On Sat, 3 Aug 2013, Andreea Bolos wrote:
Thank you for your replies. It is very helpful for me. The data I am
working with contains sensitive information and I do not have the
permission to share it, otherwise I would have sent a sample. The command
worked but now I encountered another problem. The message is "data types
not conformable for operation". Gretl asked for the aggregation option.
But I do not want to aggregate. The right-hand variables have more than
one match with the left-hand variables.
That sounds like a blocker: if there's more than one match on
the right for a given row on the left, this _must_ be handled
somehow, either by one "aggregation" method or other
(including sequence number as an option), or by application of
a filter on the right-hand data to reduce the matches to
uniqueness. (Or possibly by sub-sampling on the left to skip
rows that have multiple matches on the right.) You just can't
stick more than one value from the right into a given
row/column slot on the left.
The files contain both numerical and string variables that
need to be matched (the count of matches is not helping).
For example one column on the right-hand that needs to be
matched to the left-hand through variable NUMBER (numerical
variable) looks similar to this:
TYPEOFCONTROL (name)
type2
type2
type2
type3
type4
...
Is it possible through the JOIN function to get it in numerical form after
matching, or they need to be numerical before matching?

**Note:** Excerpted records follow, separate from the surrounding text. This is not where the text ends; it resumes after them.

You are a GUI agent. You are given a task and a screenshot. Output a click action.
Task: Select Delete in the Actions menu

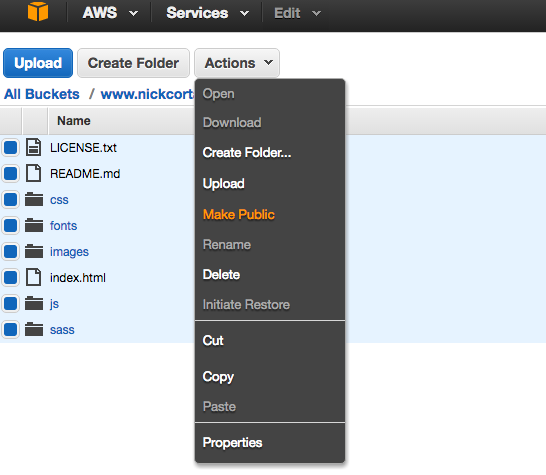[x=221, y=275]
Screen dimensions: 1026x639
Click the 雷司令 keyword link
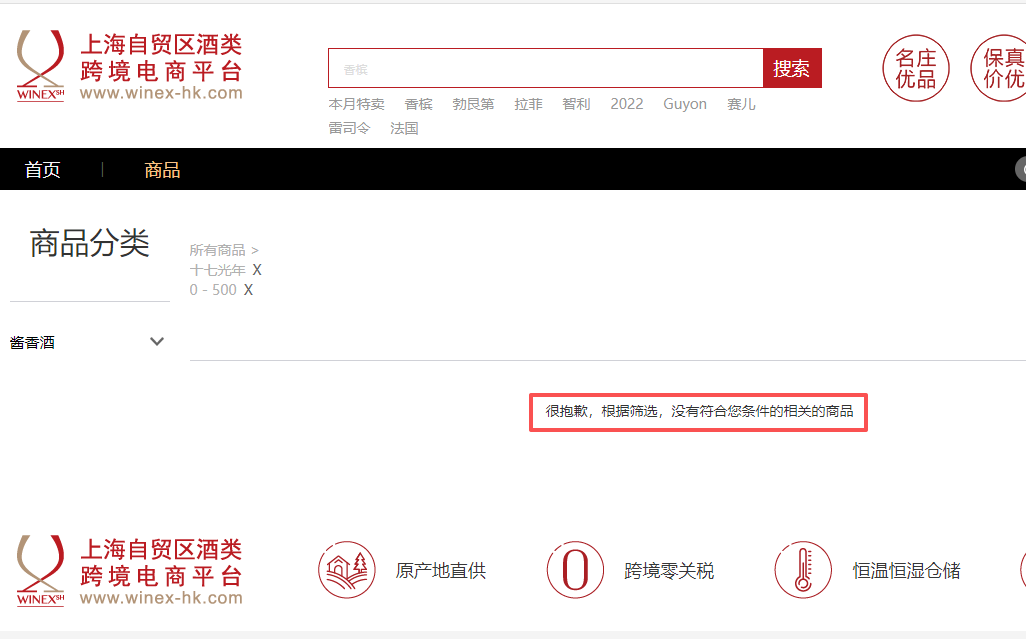click(x=349, y=129)
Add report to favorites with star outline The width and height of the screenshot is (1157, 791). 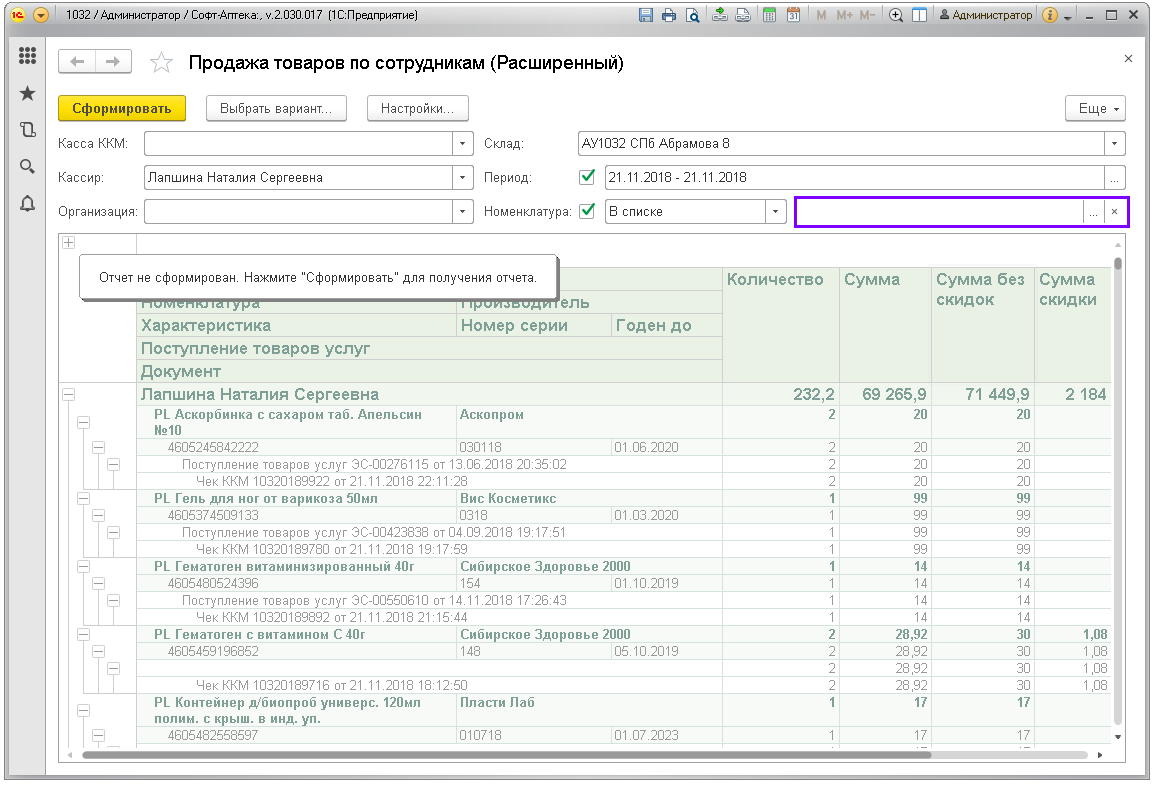(x=160, y=63)
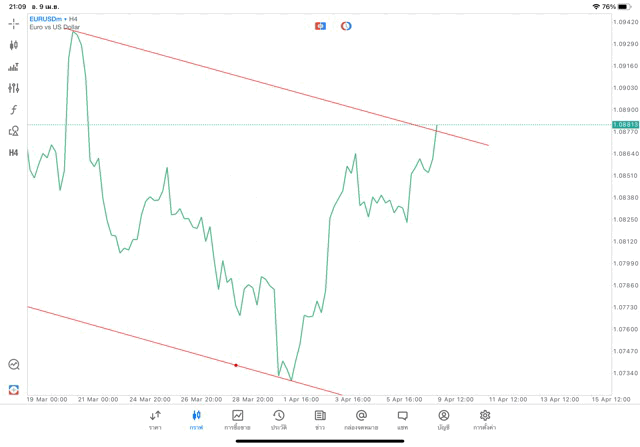Switch to the ราคา (Quotes) tab

click(x=155, y=419)
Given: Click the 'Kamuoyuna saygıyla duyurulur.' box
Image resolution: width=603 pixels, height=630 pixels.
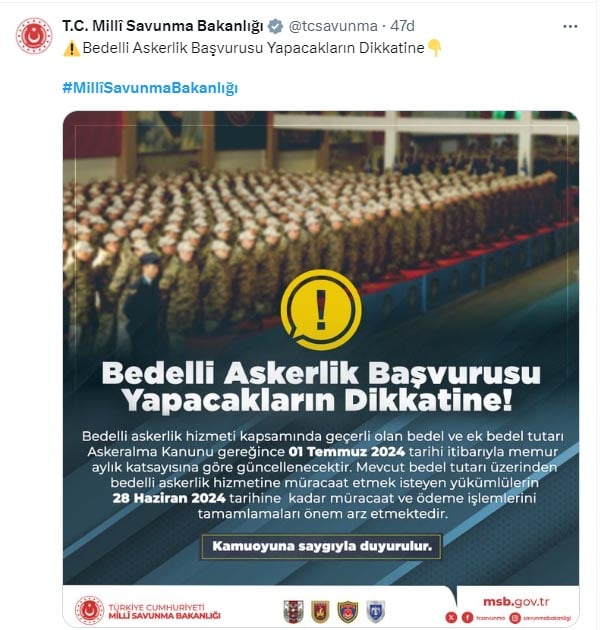Looking at the screenshot, I should 321,546.
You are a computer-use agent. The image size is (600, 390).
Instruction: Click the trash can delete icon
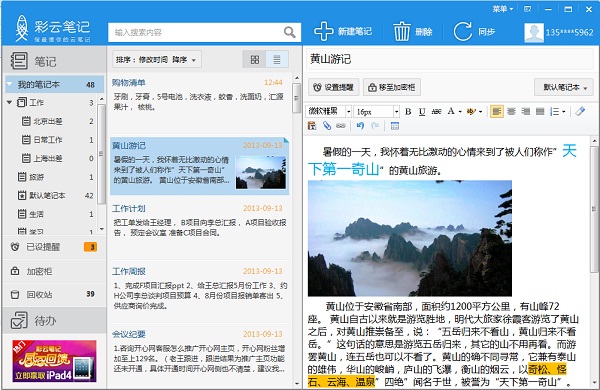click(x=402, y=31)
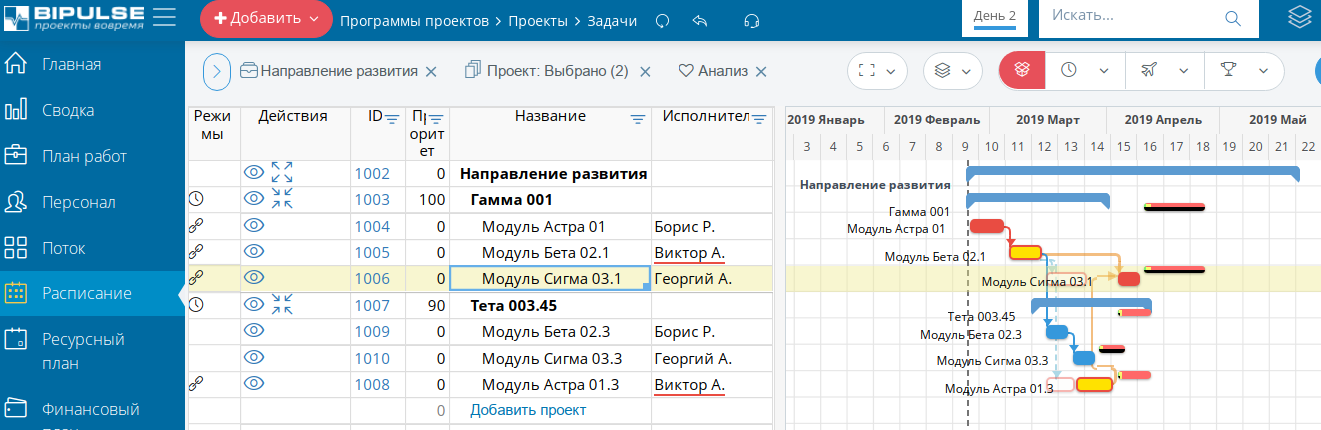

You can match first. Here's a trivial example:
content of bolos1.csv:
x,key
1,a
2,b
3,c
4,d
5,e
content of bolos2.csv:
TYPEOFCONTROL,key
type2,e
type2,d
type2,c
type3,b
type4,a
hansl script:
open bolos1.csv
join bolos2.csv TYPEOFCONTROL --ikey=key
print -o
output from script:
? open bolos1.csv --quiet
Read datafile
/home/cottrell/stats/esl/gretl/build/cli/bolos1.csv
? join bolos2.csv TYPEOFCONTROL --ikey=key
? print --byobs
x key TYPEOFCONTROL
1 1 1 3
2 2 2 2
3 3 3 1
4 4 4 1
5 5 5 1
Allin Cottrell